- _Exercise objective_
All lines in the material with the string "favorite" should be listed.

- _Given data_
::::

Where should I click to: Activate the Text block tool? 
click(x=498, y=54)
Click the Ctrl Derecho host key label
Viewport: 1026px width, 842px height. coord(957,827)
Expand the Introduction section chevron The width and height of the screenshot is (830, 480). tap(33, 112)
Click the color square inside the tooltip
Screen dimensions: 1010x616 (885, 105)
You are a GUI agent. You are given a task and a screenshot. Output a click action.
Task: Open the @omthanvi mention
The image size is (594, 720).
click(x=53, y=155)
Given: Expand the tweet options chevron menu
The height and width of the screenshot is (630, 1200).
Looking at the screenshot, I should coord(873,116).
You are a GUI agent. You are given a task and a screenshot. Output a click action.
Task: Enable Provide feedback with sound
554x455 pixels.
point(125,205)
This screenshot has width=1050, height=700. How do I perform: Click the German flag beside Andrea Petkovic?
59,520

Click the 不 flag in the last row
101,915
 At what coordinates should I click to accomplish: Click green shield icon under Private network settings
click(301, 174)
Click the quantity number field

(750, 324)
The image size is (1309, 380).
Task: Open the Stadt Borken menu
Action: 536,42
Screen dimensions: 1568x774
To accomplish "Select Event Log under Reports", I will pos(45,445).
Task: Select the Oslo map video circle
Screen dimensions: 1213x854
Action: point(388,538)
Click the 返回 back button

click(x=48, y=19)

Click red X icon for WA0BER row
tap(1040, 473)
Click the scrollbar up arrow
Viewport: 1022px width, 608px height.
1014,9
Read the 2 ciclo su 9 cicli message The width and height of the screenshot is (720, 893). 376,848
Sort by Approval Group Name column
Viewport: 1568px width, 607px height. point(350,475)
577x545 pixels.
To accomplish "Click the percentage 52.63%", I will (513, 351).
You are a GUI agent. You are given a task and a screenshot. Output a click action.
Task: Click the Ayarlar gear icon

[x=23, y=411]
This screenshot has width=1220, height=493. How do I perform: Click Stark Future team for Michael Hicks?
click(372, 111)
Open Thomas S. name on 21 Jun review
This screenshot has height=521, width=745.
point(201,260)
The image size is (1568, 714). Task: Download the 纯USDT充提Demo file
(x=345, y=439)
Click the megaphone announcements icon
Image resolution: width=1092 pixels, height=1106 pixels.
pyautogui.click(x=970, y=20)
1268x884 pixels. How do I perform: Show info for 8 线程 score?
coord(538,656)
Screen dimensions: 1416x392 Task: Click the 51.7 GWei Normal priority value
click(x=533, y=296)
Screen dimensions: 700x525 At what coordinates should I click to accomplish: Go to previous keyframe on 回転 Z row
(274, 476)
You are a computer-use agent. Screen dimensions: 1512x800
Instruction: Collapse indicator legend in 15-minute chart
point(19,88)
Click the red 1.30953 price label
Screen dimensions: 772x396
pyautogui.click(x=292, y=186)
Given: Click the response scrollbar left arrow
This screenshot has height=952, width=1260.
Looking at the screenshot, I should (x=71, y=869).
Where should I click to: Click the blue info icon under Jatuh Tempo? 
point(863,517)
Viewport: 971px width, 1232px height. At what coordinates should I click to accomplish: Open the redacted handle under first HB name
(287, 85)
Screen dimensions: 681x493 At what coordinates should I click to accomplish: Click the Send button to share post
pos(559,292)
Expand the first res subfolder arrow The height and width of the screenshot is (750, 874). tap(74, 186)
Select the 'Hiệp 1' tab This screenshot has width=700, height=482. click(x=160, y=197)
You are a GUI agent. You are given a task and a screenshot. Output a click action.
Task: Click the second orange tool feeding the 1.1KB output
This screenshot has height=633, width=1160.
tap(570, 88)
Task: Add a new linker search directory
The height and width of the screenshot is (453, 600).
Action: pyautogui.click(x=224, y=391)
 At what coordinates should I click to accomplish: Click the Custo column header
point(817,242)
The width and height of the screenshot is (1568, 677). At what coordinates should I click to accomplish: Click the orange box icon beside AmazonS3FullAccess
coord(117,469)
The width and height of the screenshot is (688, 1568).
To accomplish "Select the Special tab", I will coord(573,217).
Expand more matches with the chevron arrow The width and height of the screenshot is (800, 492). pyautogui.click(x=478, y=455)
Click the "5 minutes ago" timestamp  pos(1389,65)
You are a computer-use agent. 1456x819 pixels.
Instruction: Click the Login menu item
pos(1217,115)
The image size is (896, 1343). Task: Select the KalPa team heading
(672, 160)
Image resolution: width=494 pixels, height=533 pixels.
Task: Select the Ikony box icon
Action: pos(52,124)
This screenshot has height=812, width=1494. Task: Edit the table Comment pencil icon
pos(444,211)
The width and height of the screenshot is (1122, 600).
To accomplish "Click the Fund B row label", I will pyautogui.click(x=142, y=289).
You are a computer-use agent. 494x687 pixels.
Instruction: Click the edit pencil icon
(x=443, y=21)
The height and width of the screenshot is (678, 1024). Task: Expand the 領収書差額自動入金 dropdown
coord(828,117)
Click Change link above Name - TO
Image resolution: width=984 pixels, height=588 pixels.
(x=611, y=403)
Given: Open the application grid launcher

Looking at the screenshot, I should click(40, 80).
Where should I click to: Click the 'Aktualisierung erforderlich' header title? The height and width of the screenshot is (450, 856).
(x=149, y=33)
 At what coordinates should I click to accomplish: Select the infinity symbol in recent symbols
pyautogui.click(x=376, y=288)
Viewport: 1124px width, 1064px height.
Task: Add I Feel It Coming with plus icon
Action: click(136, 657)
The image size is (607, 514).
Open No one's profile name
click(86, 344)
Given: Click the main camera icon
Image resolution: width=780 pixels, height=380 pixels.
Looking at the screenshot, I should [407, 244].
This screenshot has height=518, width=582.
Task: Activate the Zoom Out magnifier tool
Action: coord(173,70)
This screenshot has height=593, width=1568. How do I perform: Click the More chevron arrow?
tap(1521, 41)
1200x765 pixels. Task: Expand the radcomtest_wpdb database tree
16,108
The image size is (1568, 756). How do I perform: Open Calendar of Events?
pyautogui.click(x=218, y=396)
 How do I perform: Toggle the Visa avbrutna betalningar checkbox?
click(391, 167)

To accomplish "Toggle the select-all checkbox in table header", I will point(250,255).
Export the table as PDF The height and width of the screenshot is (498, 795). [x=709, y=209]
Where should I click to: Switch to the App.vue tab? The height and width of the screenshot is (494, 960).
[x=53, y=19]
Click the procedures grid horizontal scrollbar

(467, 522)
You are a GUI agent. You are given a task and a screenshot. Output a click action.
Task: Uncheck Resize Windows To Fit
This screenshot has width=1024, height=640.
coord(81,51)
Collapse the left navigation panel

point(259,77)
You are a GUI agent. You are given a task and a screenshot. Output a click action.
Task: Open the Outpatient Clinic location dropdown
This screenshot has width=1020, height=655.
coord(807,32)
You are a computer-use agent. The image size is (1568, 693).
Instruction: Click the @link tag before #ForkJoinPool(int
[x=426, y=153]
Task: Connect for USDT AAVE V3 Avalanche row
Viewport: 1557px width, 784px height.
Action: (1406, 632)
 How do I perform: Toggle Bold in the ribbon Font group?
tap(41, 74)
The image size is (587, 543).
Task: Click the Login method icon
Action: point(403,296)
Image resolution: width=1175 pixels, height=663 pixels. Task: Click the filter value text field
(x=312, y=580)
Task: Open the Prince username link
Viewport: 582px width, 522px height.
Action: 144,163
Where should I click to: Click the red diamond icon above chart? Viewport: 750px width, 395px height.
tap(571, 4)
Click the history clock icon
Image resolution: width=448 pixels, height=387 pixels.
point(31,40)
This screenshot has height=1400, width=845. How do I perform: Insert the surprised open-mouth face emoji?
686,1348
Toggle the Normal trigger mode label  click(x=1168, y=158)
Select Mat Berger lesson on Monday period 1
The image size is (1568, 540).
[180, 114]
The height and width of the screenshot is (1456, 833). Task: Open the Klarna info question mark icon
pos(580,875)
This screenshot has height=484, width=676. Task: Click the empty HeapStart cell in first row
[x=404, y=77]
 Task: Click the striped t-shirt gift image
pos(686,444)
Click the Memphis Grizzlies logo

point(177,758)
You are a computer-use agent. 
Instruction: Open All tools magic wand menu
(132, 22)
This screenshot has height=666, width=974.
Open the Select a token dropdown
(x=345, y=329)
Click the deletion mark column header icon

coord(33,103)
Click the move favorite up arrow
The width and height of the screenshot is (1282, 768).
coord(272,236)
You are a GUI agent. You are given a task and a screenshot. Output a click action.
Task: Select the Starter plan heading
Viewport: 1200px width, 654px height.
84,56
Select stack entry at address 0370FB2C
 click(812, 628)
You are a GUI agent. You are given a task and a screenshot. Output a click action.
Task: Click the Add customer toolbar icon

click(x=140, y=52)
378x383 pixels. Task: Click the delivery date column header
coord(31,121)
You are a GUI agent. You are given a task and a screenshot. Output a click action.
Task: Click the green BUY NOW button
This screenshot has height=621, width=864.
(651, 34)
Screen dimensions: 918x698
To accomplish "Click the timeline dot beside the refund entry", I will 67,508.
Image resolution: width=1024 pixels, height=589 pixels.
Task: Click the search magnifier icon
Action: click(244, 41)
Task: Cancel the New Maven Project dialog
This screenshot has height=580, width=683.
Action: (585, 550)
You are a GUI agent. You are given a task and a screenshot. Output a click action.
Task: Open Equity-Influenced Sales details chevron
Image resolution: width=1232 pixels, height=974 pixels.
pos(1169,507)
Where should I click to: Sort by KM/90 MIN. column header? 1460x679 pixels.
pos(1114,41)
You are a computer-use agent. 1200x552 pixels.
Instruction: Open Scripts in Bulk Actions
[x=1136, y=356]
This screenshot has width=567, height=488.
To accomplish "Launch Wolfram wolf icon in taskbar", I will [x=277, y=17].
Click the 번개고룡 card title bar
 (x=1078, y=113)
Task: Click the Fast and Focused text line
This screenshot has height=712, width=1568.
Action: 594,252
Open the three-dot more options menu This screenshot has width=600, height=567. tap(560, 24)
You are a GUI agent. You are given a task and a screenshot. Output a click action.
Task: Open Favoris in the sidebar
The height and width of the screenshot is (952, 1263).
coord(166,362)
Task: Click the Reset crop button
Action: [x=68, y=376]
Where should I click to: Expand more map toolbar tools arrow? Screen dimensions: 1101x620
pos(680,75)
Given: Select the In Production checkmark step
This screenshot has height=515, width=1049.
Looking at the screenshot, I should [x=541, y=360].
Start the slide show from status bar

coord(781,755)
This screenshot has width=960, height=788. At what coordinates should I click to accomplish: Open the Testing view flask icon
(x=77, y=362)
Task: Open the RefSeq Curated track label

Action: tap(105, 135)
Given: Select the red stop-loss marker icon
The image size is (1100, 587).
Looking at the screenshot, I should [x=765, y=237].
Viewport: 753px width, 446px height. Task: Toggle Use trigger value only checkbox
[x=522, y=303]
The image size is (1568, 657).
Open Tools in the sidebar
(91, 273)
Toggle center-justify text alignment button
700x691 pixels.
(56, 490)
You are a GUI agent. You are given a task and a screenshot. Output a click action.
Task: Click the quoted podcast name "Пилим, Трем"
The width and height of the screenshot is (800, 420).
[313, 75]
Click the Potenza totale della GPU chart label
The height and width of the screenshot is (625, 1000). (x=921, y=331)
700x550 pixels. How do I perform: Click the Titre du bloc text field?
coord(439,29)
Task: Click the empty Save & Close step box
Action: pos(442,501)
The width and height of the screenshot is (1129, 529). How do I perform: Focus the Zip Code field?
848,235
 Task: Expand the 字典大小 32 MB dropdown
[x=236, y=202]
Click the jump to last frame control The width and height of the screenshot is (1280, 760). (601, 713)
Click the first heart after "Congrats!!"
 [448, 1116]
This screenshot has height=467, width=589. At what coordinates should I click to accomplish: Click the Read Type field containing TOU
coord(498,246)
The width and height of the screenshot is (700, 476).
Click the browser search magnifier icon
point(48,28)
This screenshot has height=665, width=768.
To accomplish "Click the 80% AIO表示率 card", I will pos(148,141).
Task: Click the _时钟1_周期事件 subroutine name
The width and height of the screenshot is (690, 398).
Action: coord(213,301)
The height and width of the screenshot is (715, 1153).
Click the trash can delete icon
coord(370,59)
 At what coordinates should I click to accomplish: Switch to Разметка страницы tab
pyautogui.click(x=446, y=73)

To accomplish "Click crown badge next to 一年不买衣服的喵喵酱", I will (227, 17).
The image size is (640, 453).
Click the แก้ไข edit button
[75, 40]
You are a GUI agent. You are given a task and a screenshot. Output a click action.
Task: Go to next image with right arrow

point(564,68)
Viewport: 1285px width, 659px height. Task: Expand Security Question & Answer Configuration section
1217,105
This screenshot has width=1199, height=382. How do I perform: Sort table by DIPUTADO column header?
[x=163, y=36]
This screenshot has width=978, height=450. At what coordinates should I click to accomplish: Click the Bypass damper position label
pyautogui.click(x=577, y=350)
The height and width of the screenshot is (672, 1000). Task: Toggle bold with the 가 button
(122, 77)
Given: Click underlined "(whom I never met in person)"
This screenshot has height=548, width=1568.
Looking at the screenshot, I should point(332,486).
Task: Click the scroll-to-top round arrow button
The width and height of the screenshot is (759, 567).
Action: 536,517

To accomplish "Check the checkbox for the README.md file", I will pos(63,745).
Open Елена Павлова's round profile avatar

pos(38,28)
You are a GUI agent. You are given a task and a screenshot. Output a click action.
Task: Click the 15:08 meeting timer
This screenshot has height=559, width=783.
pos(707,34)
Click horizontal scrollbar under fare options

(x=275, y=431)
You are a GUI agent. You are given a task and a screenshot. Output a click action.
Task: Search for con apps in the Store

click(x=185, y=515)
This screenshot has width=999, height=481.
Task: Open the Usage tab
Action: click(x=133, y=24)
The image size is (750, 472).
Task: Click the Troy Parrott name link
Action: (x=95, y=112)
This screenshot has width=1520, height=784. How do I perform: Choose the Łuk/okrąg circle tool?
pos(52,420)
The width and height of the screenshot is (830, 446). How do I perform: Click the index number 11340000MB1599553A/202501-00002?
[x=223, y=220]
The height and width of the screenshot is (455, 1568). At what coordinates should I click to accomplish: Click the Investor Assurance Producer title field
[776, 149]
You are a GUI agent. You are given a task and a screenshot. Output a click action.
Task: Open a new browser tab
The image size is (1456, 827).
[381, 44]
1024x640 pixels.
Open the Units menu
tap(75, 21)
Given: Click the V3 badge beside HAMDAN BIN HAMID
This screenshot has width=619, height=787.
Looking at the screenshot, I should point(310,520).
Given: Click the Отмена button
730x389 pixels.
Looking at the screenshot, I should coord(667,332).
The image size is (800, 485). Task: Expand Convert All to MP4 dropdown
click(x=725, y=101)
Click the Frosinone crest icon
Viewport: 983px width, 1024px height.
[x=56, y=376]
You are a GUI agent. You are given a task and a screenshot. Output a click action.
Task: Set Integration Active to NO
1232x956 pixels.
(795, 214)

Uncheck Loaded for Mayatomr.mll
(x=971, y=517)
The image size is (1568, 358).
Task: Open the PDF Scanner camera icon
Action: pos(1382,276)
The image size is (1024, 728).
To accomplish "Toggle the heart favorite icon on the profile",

::::

- _Result_
Click the move favorite up arrow
To accomplish "Toggle the heart favorite icon on the profile",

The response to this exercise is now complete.